Joe is very meticulous about his song writing as he explained in that same interview to Marc Myers, “For me, lyrics have always been the hardest part of writing a song. I sweat over words. I don’t want them to sound dumb and clumsy and meaningless. So I did a lot of editing. Except for the first verse, I started each with a different pronoun—me, we, you. I used them as cues for the narratives that followed. The lyrics were intuitive and had nothing to do with my personal life. They just felt right.
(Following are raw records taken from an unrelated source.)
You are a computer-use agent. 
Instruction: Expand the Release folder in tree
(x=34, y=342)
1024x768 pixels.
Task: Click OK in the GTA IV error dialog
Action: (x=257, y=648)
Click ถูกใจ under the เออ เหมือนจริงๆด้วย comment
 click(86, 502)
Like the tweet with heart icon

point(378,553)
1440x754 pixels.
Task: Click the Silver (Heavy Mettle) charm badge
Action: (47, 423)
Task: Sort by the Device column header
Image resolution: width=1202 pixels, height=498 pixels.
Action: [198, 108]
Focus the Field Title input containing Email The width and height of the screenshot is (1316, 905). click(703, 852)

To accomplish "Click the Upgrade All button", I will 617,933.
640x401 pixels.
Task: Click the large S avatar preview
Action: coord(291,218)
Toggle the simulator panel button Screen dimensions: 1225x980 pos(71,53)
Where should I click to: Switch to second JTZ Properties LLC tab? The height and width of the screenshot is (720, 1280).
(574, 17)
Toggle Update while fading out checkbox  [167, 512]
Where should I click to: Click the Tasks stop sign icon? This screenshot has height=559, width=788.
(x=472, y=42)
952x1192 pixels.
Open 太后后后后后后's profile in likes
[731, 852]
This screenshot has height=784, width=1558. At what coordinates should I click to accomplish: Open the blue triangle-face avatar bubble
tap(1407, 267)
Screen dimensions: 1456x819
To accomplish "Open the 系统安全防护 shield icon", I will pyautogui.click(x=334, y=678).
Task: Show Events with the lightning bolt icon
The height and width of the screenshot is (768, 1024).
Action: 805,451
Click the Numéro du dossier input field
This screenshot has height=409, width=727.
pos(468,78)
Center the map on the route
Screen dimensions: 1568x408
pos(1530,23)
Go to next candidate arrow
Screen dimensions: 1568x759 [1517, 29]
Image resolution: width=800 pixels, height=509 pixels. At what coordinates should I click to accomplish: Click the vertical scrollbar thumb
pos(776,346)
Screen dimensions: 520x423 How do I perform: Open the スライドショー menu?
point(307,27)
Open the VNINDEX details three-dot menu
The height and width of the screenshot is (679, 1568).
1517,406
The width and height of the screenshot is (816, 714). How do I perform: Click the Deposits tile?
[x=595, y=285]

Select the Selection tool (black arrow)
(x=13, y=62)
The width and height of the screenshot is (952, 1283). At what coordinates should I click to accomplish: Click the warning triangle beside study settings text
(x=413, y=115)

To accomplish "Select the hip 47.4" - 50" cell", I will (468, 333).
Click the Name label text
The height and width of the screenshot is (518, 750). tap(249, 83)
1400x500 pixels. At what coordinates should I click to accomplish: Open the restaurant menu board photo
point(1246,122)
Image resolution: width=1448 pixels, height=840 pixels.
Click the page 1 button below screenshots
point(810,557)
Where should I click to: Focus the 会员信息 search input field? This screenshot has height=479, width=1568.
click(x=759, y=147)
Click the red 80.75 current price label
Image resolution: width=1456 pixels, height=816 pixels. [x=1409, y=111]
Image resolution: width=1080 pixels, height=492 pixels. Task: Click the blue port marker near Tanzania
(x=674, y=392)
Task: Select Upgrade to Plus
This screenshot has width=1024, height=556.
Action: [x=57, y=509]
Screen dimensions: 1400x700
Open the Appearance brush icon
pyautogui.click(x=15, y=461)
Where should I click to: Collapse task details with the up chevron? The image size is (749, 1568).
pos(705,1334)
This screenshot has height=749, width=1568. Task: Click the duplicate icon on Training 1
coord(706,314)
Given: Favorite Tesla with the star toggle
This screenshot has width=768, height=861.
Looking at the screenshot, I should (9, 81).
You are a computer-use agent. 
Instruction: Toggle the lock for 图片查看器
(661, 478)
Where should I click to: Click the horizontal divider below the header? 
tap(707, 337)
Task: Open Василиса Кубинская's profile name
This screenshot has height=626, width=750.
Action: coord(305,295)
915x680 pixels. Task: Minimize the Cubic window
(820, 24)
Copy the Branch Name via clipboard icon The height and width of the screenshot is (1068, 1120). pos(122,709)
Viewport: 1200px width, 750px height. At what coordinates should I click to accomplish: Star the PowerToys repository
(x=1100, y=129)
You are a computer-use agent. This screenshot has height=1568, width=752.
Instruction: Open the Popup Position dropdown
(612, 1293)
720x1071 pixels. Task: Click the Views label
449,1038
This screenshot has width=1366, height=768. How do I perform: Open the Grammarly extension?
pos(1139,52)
The first verse set the scene, ‘Now, the mist across the window hides the lines, But nothing hides the colour of the lights that shine, Electricity so fine, Look and dry your eyes.’ The next verse urged the other person to forget the argument, ‘We, so tired of all the darkness in our lives, with no more angry words to say can come alive, get into a car and drive, to the other side.’
The rest is about heading out and the anticipation of arriving at a club, ‘And in a yellow taxi you turn to me and smile, we’ll be there in just a while, If you follow me.’ Even though the song is set in late ’81, I viewed it as a trip through New York of another era. I imagined the couple going to CBGB or the Village Gate but dressed up, as if in a movie set in 1940s New York.”
MTV was well underway and Joe was advised to make a video which he did but wasn’t happy with it. He said in an interview with Time Out, “Rock ‘n’ roll is degenerating into a big circus, and videos and MTV are very much part of that. People who are seriously interested in making music as an end in itself are going to have to split away and forge a different path.” The video showed a housekeeper dressed as Cinderella and was filmed at the St. Regis Hotel in New York City. It also received a Grammy nomination for Record of the Year in 1983 but lost out to Toto’s Rosanna.
After the hit, Joe returned to the UK, but realised he preferred New York so returned there for a while. In an interview in 2019 he said, “I don’t like New York much these days. It’s as if the city and I had a hot love affair and now we’re just friends, but we still have to see each other to remain friends. Today I live in Berlin. I often rework my original arrangement of Steppin’ Out before we go on tour. I’m currently performing the slow version that works really well in concert. I may try a Latin version next.